━━━ EXERCISE DATA

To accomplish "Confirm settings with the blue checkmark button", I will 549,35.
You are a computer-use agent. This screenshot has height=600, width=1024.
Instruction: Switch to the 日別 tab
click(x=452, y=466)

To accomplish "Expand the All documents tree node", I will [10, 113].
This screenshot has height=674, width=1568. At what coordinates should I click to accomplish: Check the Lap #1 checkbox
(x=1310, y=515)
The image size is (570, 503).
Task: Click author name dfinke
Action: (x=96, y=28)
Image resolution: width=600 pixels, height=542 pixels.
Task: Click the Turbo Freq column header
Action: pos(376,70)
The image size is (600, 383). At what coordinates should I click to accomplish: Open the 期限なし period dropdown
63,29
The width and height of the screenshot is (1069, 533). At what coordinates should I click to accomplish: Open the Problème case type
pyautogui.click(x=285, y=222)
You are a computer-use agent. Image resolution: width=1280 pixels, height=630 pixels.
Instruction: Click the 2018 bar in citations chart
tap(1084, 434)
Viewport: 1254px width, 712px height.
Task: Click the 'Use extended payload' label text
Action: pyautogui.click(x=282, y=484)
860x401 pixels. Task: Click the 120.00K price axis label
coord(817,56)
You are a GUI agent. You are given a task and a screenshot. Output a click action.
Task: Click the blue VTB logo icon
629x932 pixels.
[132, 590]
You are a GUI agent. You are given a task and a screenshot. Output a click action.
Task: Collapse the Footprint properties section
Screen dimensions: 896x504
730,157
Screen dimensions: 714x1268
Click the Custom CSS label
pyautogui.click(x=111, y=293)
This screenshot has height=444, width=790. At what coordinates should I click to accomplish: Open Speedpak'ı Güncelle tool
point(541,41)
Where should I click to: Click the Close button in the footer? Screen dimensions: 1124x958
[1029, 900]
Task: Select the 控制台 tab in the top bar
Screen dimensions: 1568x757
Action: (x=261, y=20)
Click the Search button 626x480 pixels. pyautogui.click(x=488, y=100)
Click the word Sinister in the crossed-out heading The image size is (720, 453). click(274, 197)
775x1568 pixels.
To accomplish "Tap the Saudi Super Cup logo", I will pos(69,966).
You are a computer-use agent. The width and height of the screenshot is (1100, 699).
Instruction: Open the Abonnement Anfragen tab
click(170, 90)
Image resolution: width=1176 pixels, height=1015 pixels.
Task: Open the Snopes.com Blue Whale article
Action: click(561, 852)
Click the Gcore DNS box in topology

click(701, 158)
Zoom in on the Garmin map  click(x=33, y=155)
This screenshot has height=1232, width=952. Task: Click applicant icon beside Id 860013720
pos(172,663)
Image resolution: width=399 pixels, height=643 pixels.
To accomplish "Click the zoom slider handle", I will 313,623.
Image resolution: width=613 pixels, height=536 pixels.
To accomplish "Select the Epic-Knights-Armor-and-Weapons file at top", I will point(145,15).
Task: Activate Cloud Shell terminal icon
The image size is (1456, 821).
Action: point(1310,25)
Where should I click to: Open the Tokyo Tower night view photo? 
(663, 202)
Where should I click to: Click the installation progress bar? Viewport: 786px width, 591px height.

━━━━━━

### EXERCISE REQUIREMENTS
Copy the entire listing exactly. Do not skip a line.

### RESULT OF THE EXERCISE
To accomplish "Confirm settings with the blue checkmark button", I will 549,35.
You are a computer-use agent. This screenshot has height=600, width=1024.
Instruction: Switch to the 日別 tab
click(x=452, y=466)

To accomplish "Expand the All documents tree node", I will [10, 113].
This screenshot has height=674, width=1568. At what coordinates should I click to accomplish: Check the Lap #1 checkbox
(x=1310, y=515)
The image size is (570, 503).
Task: Click author name dfinke
Action: (x=96, y=28)
Image resolution: width=600 pixels, height=542 pixels.
Task: Click the Turbo Freq column header
Action: pos(376,70)
The image size is (600, 383). At what coordinates should I click to accomplish: Open the 期限なし period dropdown
63,29
The width and height of the screenshot is (1069, 533). At what coordinates should I click to accomplish: Open the Problème case type
pyautogui.click(x=285, y=222)
You are a computer-use agent. Image resolution: width=1280 pixels, height=630 pixels.
Instruction: Click the 2018 bar in citations chart
tap(1084, 434)
Viewport: 1254px width, 712px height.
Task: Click the 'Use extended payload' label text
Action: pyautogui.click(x=282, y=484)
860x401 pixels. Task: Click the 120.00K price axis label
coord(817,56)
You are a GUI agent. You are given a task and a screenshot. Output a click action.
Task: Click the blue VTB logo icon
629x932 pixels.
[132, 590]
You are a GUI agent. You are given a task and a screenshot. Output a click action.
Task: Collapse the Footprint properties section
Screen dimensions: 896x504
730,157
Screen dimensions: 714x1268
Click the Custom CSS label
pyautogui.click(x=111, y=293)
This screenshot has height=444, width=790. At what coordinates should I click to accomplish: Open Speedpak'ı Güncelle tool
point(541,41)
Where should I click to: Click the Close button in the footer? Screen dimensions: 1124x958
[1029, 900]
Task: Select the 控制台 tab in the top bar
Screen dimensions: 1568x757
Action: (x=261, y=20)
Click the Search button 626x480 pixels. pyautogui.click(x=488, y=100)
Click the word Sinister in the crossed-out heading The image size is (720, 453). click(274, 197)
775x1568 pixels.
To accomplish "Tap the Saudi Super Cup logo", I will pos(69,966).
You are a computer-use agent. The width and height of the screenshot is (1100, 699).
Instruction: Open the Abonnement Anfragen tab
click(170, 90)
Image resolution: width=1176 pixels, height=1015 pixels.
Task: Open the Snopes.com Blue Whale article
Action: click(561, 852)
Click the Gcore DNS box in topology

click(701, 158)
Zoom in on the Garmin map  click(x=33, y=155)
This screenshot has height=1232, width=952. Task: Click applicant icon beside Id 860013720
pos(172,663)
Image resolution: width=399 pixels, height=643 pixels.
To accomplish "Click the zoom slider handle", I will 313,623.
Image resolution: width=613 pixels, height=536 pixels.
To accomplish "Select the Epic-Knights-Armor-and-Weapons file at top", I will point(145,15).
Task: Activate Cloud Shell terminal icon
The image size is (1456, 821).
Action: point(1310,25)
Where should I click to: Open the Tokyo Tower night view photo? 
(663, 202)
Where should I click to: Click the installation progress bar? Viewport: 786px width, 591px height.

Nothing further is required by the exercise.